Research Translated Into Strategies in Practice

The Mayo Clinic Program on Physician Well-Being is an organizational program to support research and interventions designed to promote physician well-being.

New Metrics

As the 22-item Maslach Burnout Inventory is impractical to use at an organizational level to regularly measure physician burnout, program investigators identified single-item questions with the highest factor loading on the emotional exhaustion and depersonalization subscales of the Maslach Burnout Inventory.

The two items have been validated in a sample of more than 10,000 trainees and physicians. These two items are now part of biannual all-staff surveys at Mayo Clinic.
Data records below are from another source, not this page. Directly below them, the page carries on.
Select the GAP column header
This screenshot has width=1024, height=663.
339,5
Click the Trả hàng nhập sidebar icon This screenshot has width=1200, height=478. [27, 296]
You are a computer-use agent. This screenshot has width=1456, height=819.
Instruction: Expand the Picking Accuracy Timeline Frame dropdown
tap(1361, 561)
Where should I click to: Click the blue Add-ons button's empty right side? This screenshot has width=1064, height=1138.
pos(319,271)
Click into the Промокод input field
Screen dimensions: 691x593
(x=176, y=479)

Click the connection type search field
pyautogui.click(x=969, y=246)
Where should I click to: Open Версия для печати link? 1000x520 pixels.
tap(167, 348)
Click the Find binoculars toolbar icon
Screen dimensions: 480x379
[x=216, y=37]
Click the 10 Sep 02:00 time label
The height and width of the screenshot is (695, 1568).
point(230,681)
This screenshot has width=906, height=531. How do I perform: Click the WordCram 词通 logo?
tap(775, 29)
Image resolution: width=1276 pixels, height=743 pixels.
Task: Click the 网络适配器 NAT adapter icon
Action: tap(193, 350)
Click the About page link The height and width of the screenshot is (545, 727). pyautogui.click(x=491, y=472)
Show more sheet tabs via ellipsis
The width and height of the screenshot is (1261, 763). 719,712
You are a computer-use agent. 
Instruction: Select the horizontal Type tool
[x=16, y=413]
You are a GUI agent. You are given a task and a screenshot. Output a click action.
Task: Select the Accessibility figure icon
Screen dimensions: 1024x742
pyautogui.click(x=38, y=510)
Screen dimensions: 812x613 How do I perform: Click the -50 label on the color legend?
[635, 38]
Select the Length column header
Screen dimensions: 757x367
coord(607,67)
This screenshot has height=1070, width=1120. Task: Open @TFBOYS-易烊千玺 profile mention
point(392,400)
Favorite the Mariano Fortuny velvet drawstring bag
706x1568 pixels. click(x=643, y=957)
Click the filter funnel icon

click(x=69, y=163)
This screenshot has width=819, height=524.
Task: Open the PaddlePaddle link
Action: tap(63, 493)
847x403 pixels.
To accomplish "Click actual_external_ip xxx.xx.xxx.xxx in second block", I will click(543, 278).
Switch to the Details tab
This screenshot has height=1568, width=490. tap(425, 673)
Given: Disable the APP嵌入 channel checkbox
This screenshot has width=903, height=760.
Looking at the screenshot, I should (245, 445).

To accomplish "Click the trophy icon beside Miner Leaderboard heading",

In an effort to provide a simple screening tool that evaluates multiple relevant dimensions of distress and well-being that could be used by physicians and other health care professionals at regular intervals to assess their current level of distress and well-being, program investigators developed and validated the Physician Well-Being Index as well as versions applicable to trainees, nurses, advance practice providers, and other U.S. workers.

National Benchmarks

Mayo Clinic regularly measures burnout and satisfaction with work-home integration among physicians. Data are benchmarked against national data provided by the program.

When levels of burnout are higher or satisfaction with work-home integration is lower than in national samples of similar specialty professionals, local factors are likely to play a substantial role. In such a scenario organizational resources are deployed to address these factors.

Mayo Clinic Well-Being Index Tool

Self-assessment of one's level of distress is difficult, even for physicians. In a study involving over 1,100 U.S. surgeons, the surgeons' subjective self-assessment of their well-being relative to colleagues was poor with 89 percent believing their well-being was at or above average.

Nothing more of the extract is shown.